Zapier has released a Model Context Protocol (MCP) server that gives AI tools programmatic access to the company’s existing integration infrastructure, allowing assistants to execute app actions without bespoke per-service integrations. The capability is available on all Zapier plans and usage is billed at two Zapier tasks for every tool call, making per-call cost explicit for builders and product teams. This shifts integration maintenance away from engineering teams and onto Zapier’s maintained library.
Technically, the MCP surfaces Zapier’s library of more than 9,000 app connections and over 30,000 prebuilt actions. Each action executed through the MCP is processed by Zapier’s governance layer, which applies OAuth — based authentication, rate limiting, audit logs, and per-action toggles so permissions and operational controls are enforced at the action level rather than embedded in each custom integration.
The MCP offers both code-free and developer — driven setup paths. Non-developers can connect the server to conversational tools such as Claude or ChatGPT using a no-code setup and then trigger actions via natural language. Developers can integrate directly: the MCP can be called through OpenAI’s Responses API, Anthropic’s Messages API, or by invoking Zapier programmatically from Python and TypeScript via available SDKs and APIs.

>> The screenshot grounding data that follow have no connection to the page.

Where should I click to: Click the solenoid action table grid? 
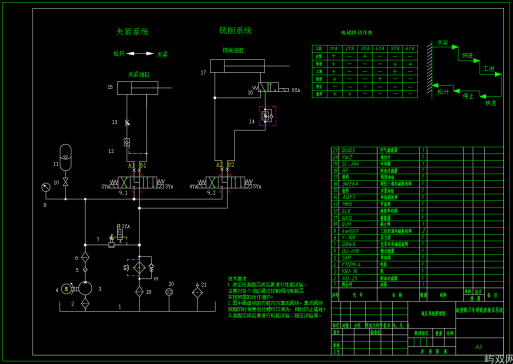point(365,71)
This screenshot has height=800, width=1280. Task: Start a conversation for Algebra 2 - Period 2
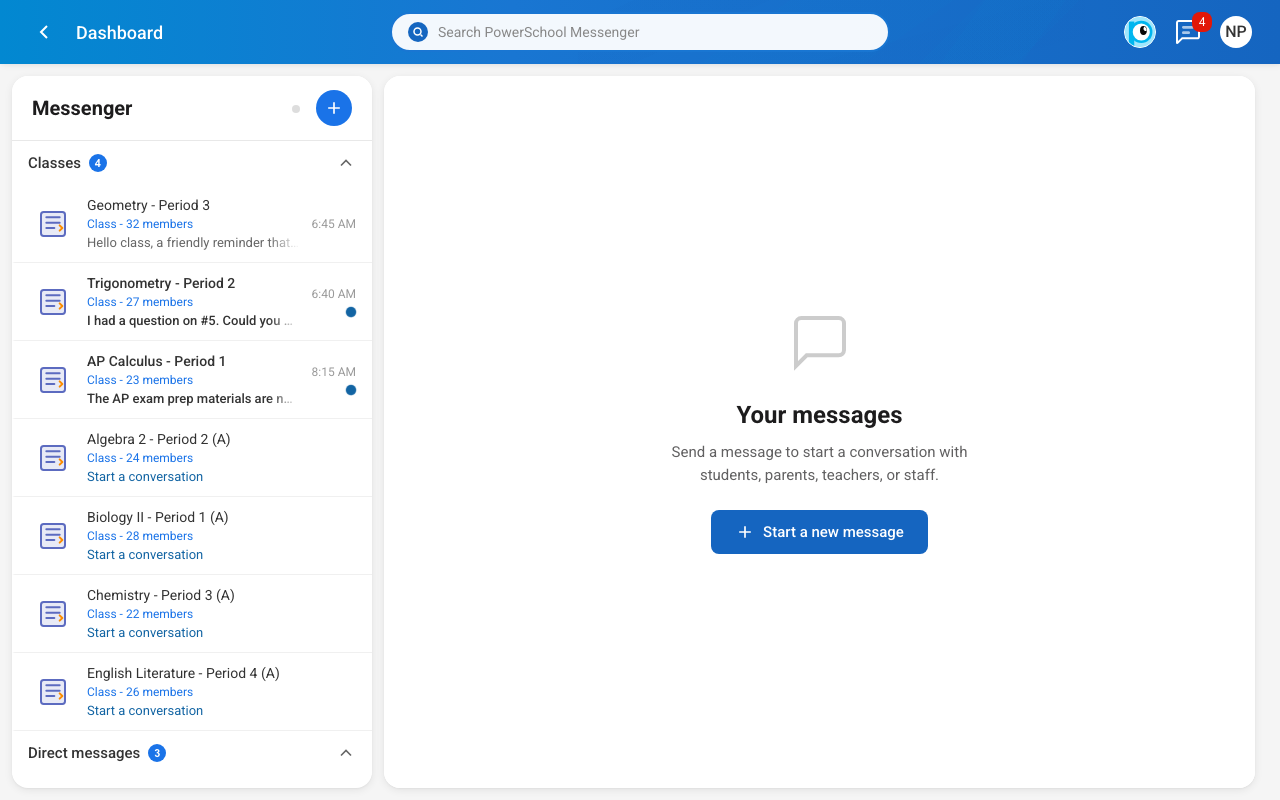pyautogui.click(x=144, y=476)
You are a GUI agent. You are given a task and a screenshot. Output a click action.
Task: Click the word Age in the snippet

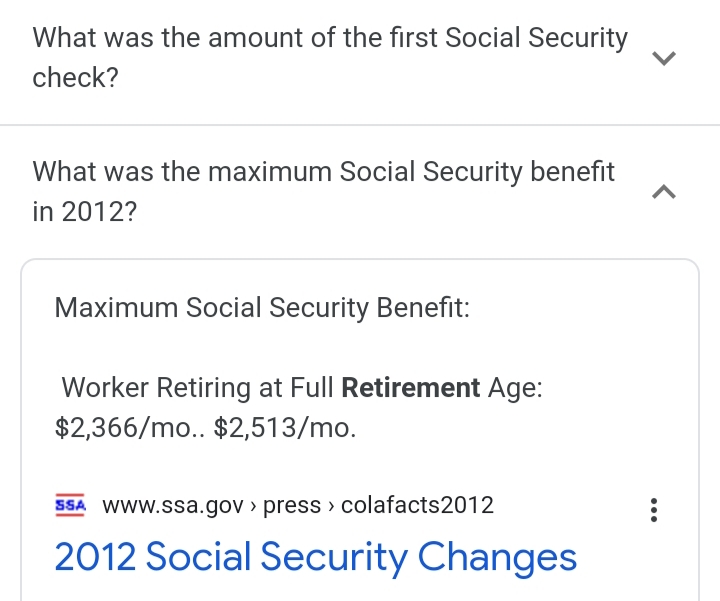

Zapier positions MCP as one of three programmatic access options to its platform, alongside the Zapier SDK (for code files) and the Zapier CLI (for terminal — driven workflows). All three maintain secure access to the same catalog of apps while changing the surface developers and product teams build on. For organizations deciding how to support AI-driven capabilities, MCP minimizes per-app engineering work by relying on Zapier’s maintained action library.
Several builder — facing features aim to reduce friction when moving to production. Action naming lets teams create multiple similar actions with distinct identities; AI-suggested field values speed configuration; on/off toggles allow admins to disable actions without deleting setups; and a centralized audit log records server and tool changes for compliance and troubleshooting. End-to-end transport protections, including authentication, encryption, and rate limiting, are applied to mitigate abuse and operational risk.
Account — level controls are gated for larger customers: Enterprise accounts do not receive MCP access automatically and must have an administrator contact Zapier to request enablement. That controlled onboarding, combined with centralized governance, is framed as a way for organizations to adopt AI-driven automation while retaining admin oversight and compliance controls.